### [Required task 1]
In the passage on India's foreign policy, the Security Council's composition should not reflect the geo-political realities of which year?
### [Required task 2]
Reproduce the passage on India's foreign policy word for word, starting at "For that to" and ending at "of our region.".

This brings me to the need to evolve a new paradigm of cooperation relevant to the emerging multi-polar world in which global threats demand global responses. India has actively pursued the strengthening of multilateral institutions, in particular the United Nations. We are committed to the comprehensive reform of the United Nations, including its Security Council, so that the concerns and aspirations of the majority of the UN membership are adequately reflected and multilateralism becomes an effective tool for addressing global challenges.
It is obvious that in any reform of the United Nations, the restructuring of its Security Council must be a priority. India believes that the Security Council must, in its composition, reflect the contemporary geo-political realities and not those of 1945. Its actions must be representative, legitimate and effective and its methods of work and decision-making processes more democratic, transparent and responsive.
We believe that India, with its large population, dynamic economy, long history of contribution to international peacekeeping and other regional and international causes, deserves to be a permanent member of the UN Security Council. At the same time, we also realize that there is resistance to change among several powerful countries. However, this is the first time in many years that a certain momentum has been built up for a comprehensive reform of the UN, which should not be allowed to wither away. Here, I would wish to articulate our expectation that China will respond positively to our quest for Permanent Membership of the UN Security Council, consistent with our strategic partnership.
A basic tenet of India's foreign policy since Independence has been the pursuit of global nuclear disarmament. We believe that general and complete disarmament, including nuclear disarmament must remain on the international agenda. It must be a key objective of the United Nations. India's status as a Nuclear Weapon State does not diminish its commitment to the objective of a nuclear weapon free world.
Aspiring for a non-violent world order, through global, verifiable and non-discriminatory nuclear disarmament continues to be an important plank of our nuclear policy, which is characterized by restraint, responsibility, transparency, predictability and a defensive orientation. As a responsible nuclear power with impeccable credentials on non-proliferation, we have earned increasing international recognition as a partner against proliferation. We hope to work more closely with our Chinese friends on this front, too.
Although the subject today deals with India's Foreign Policy as a whole, I would like to focus particularly on Asia, where the interests of both India and China intersect.
It is said that the logic of geography is unrelenting. Proximity is the most difficult and testing among diplomatic challenges a country faces. We have, therefore, committed ourselves to giving the highest priority to closer political, economic and other ties with our neighbours in South Asia. We have a vision of South Asia, unshackled from historical divisions and bound together in collective pursuit of peace and prosperity. We remain convinced that, on the foundations of its ancient civilisational and commercial interlinkages, South Asia can work together to emerge as a major powerhouse of economic creativity and enterprise.
For that to happen, it is essential that we unlock the potential of South Asia by dismantling the existing barriers that restrict the movement of people, goods and investment within and across the region. It is with this perspective that we have extended our hand of friendship and co-operation to all our neighbours and proactively addressed whatever differences we may have, including with Pakistan. We look at the SAARC process as a stimulus to strengthen cross-border economic linkages, through initiatives such as South Asian Free Trade Agreement, by drawing upon the complementarities among different parts of our region.

### [Information given]
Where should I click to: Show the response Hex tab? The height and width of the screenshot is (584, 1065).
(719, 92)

* * *

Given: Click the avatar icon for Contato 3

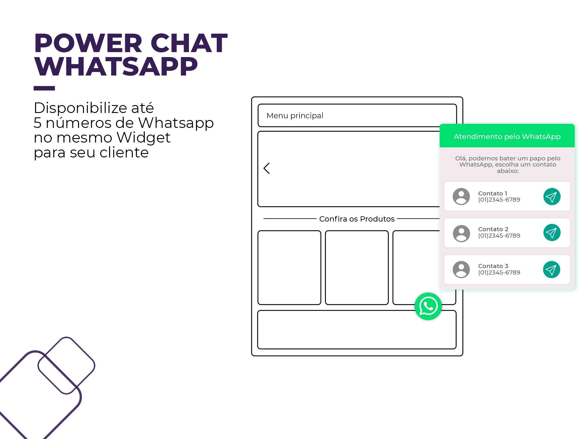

### [Task answer 1]
1945

### [Task answer 2]
For that to happen, it is essential that we unlock the potential of South Asia by dismantling the existing barriers that restrict the movement of people, goods and investment within and across the region. It is with this perspective that we have extended our hand of friendship and co-operation to all our neighbours and proactively addressed whatever differences we may have, including with Pakistan. We look at the SAARC process as a stimulus to strengthen cross-border economic linkages, through initiatives such as South Asian Free Trade Agreement, by drawing upon the complementarities among different parts of our region.